▸ PROBLEM TO SOLVE: In the items that begin with the line containing "You are a computer-use" and end with the line containing "pyautogui.click(x=201, y=260)", replace "blonde" with "dark-haired" and write out only those lines, with everything else left as it is.

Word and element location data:
## start

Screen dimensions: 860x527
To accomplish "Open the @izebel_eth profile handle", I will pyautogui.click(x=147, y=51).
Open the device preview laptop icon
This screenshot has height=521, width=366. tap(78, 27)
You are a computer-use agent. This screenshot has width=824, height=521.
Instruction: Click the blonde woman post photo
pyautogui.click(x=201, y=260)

## end
## start

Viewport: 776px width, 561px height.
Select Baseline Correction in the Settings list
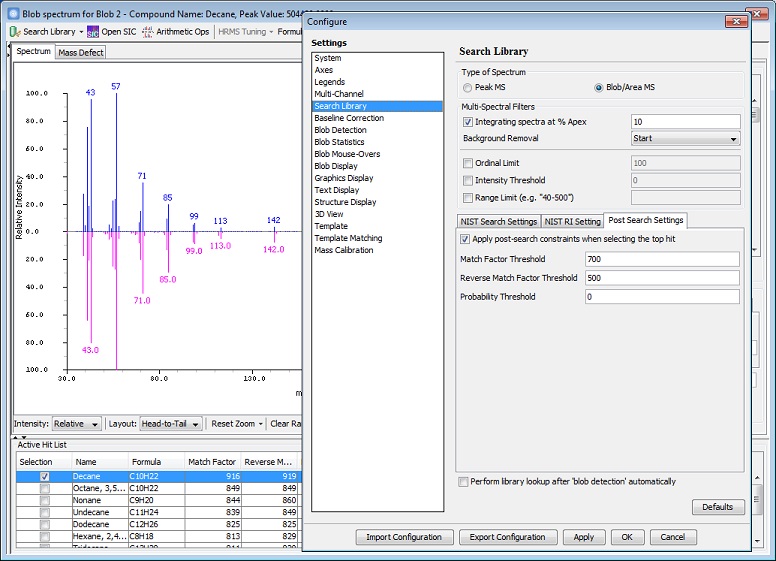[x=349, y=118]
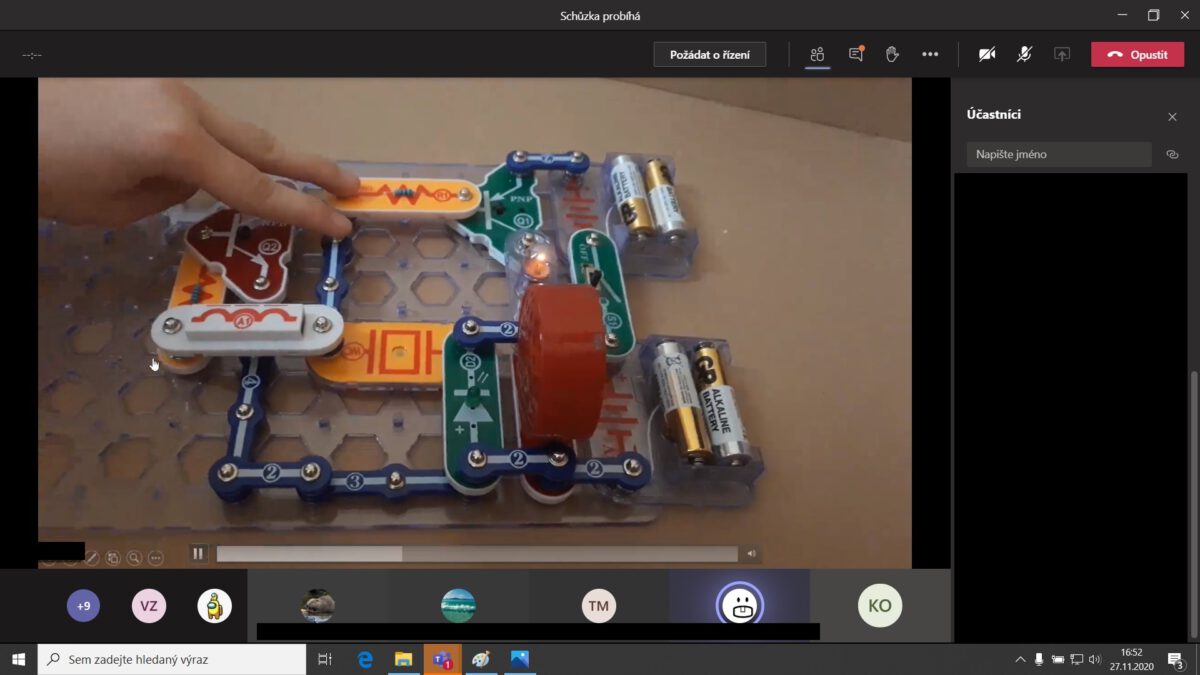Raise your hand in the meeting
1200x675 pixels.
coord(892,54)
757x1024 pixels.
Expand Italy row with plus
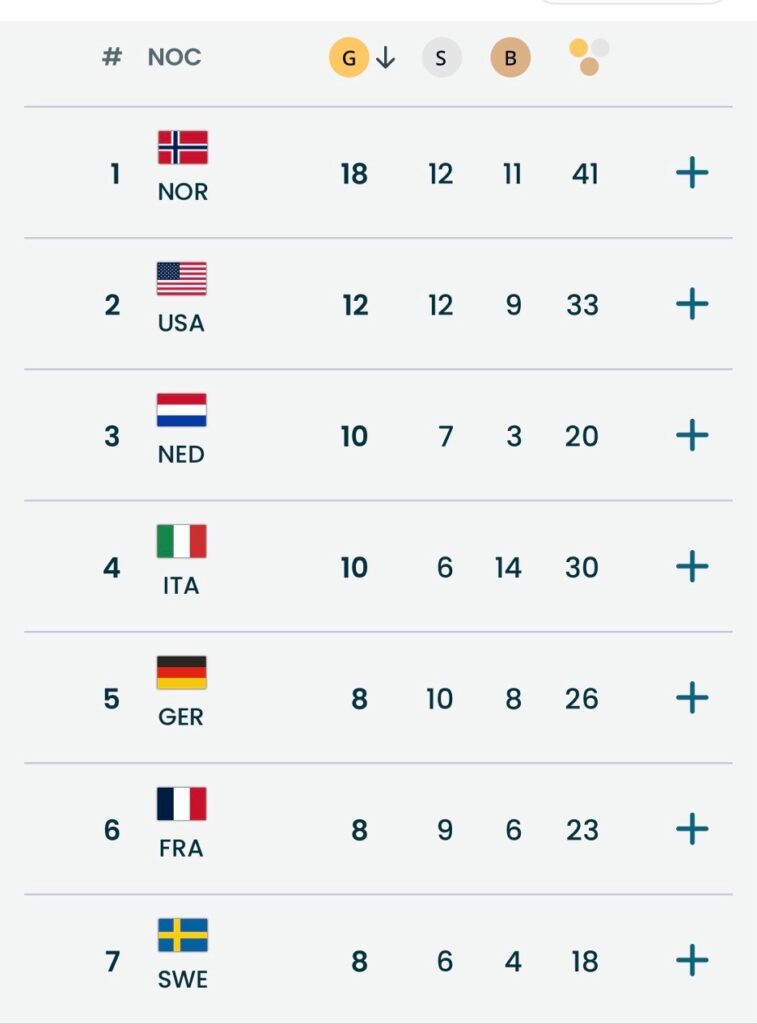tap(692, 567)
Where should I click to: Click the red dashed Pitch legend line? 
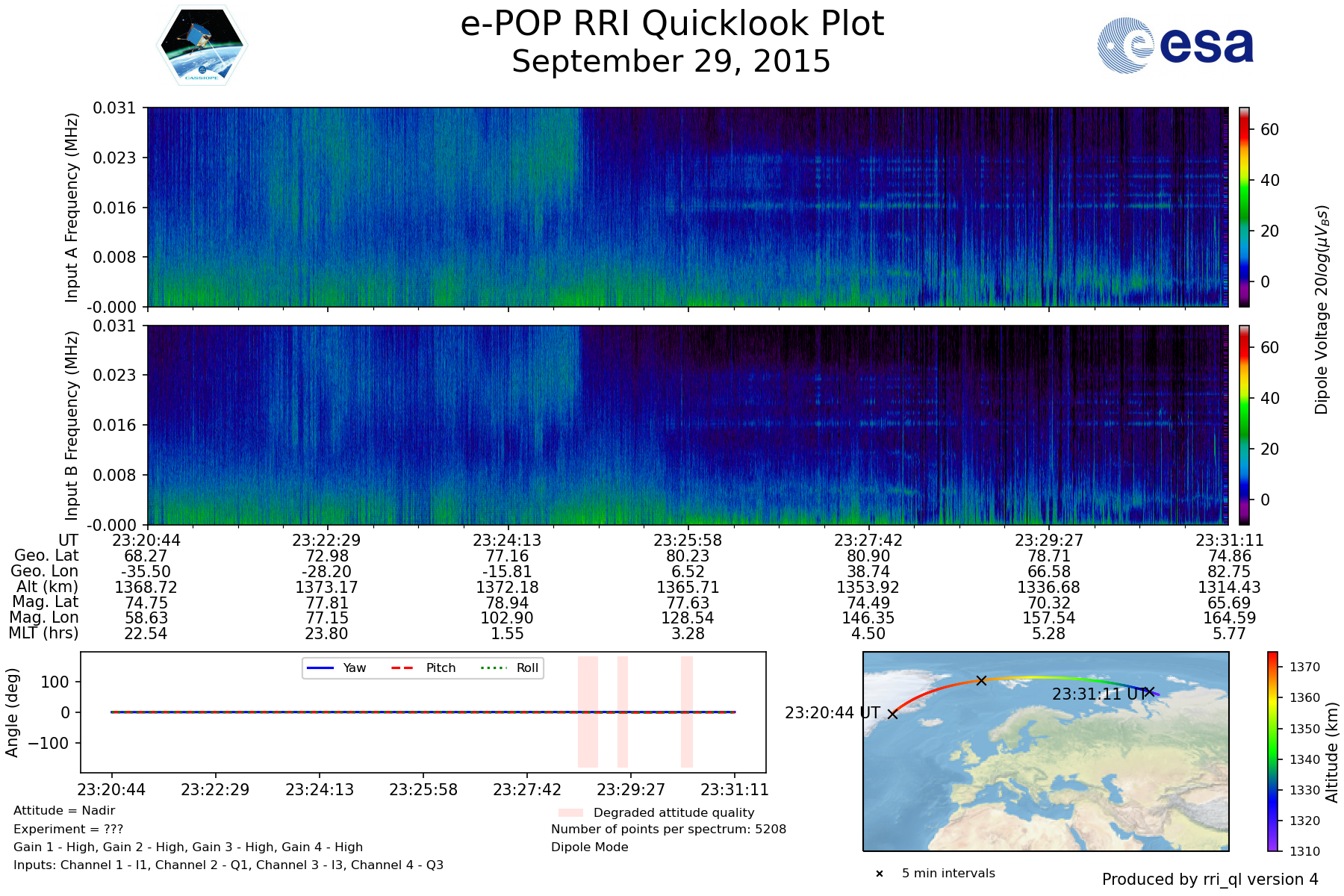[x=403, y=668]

## end

▸ WORKED ANSWER:
You are a computer-use agent. This screenshot has width=824, height=521.
Instruction: Click the dark-haired woman post photo
pyautogui.click(x=201, y=260)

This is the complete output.